Original post NBC News

Laura Mazur and Jessica Robertson had never met before they reached the mile 14 marker at the Pittsburgh Marathon on May 5.  Mazur told NBC News she was feeling paranoid because she didn’t want to finish last. She turned around and noticed another runner, Robertson, was there as well.

 

Robertson said that she had been FaceTiming with her mother, feeling defeated and upset with her performance when she noticed Mazur beside her. The two began chatting and decided to buddy up and run the rest of the race together.

“I told her I’d stay with her if she stayed with me,” Mazur wrote in a Facebook post about the experience.

The two clicked instantly and encouraged each other along the way. Robertson, who was nervous about the possibility of not completing her first marathon said that Mazur’s words of encouragement kept her motivated and confident.

“You’re fine! I know you’re OK! There’s something in your mind, body and heart telling you you can do this,” Mazur said she told Robertson.

 

Mazur said that despite holding up the rear of the race, they were cheered along by spectators along the way, including a large cheering section at mile 25 of the 26.2 mile race.

“There was great crowd support,” Mazur said. “You feel like royalty. You feel like a real athlete. It’s super awesome to have people cheer you on.”

It was this encouragement that propelled them forward to finish the race.

“We made it 26,” Robertson told NBC News. “I can do 0.2 [more].”

“I just took her hand and said ‘Let’s go!’” Mazur added.

 

As they were approaching the finish line, Robertson realized that they were no longer holding hands.

“Come on, I need you. I need your hand,” Robertson said she yelled out to Mazur. “She gave me her hand and we crossed the finish line,” Robertson said.

Robertson and Mazur were both overwhelmed with emotion after having finished the race together.

“It was so great that we got everything done and we were still together,” Mazur told NBC News. “We finished what we started.”

 

Mazur said she was unaware that someone had taken and posted the photo that quickly went viral.

Daniel Heckert told NBC News that he had just finished the half marathon part of the race, when he decided to cheer on his fellow runners at the mile 25 marker.

“This is what the Pittsburgh running community is all about,” Heckert wrote in a post on Facebook about the photo he took. “I am constantly in awe about how much of a family this group is and how rewarding it is to cheer other runners along their journey.”

A spokesperson for the Pittsburgh Marathon told NBC News in a statement, “The two women who crossed the finish line last at this weekend’s Dick’s Sporting Goods Pittsburgh Marathon truly showcase the spirit of Pittsburgh: neighbors helping neighbors through thick and thin. We are proud to be part of their amazing accomplishment in finishing a marathon and that we were able to give the last runners the same experience as those who crossed the finish line first.”

Mazur said she has been encouraged by all of the positive reactions the photo has received online, adding that she never expected it to go viral.

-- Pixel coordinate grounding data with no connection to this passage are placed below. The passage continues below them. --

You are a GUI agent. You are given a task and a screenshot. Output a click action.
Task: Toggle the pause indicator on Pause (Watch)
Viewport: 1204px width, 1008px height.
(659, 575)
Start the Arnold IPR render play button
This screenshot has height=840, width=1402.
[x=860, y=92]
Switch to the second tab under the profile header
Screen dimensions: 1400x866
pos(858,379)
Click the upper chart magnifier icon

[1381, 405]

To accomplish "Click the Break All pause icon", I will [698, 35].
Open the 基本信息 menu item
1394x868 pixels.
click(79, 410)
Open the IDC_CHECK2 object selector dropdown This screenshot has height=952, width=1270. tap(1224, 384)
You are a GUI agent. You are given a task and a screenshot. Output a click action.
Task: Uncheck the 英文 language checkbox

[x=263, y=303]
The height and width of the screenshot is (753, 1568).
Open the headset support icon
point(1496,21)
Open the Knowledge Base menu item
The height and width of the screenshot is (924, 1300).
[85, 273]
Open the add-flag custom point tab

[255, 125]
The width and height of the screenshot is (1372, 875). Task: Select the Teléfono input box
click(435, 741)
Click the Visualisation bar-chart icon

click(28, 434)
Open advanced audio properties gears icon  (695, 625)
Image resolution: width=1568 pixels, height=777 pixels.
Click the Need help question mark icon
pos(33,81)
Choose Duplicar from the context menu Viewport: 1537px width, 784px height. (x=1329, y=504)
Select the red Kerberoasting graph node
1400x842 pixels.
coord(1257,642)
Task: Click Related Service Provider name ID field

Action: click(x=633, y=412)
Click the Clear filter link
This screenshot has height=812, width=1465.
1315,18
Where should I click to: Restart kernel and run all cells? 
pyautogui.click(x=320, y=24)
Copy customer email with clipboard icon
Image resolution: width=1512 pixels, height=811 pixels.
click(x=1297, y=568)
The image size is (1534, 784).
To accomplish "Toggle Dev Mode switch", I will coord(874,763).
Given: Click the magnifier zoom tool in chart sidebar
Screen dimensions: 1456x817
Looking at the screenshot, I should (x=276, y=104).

“The running community is a great community to be a part of,” Mazur said. “It lifts so many people up. There are so many supportive people. … There’s always someone there for you.”

“I was surprised. I was in awe,” Robertson added about the photo going viral. “I was still wrapping my head around the fact that I accomplished [my] goal, that I crossed the finish line.”

 

 

RITE Academy salutes these brave women. They surely used their Emotional Intelligence to show care and compassion for one another, that helped them cross the finish line together.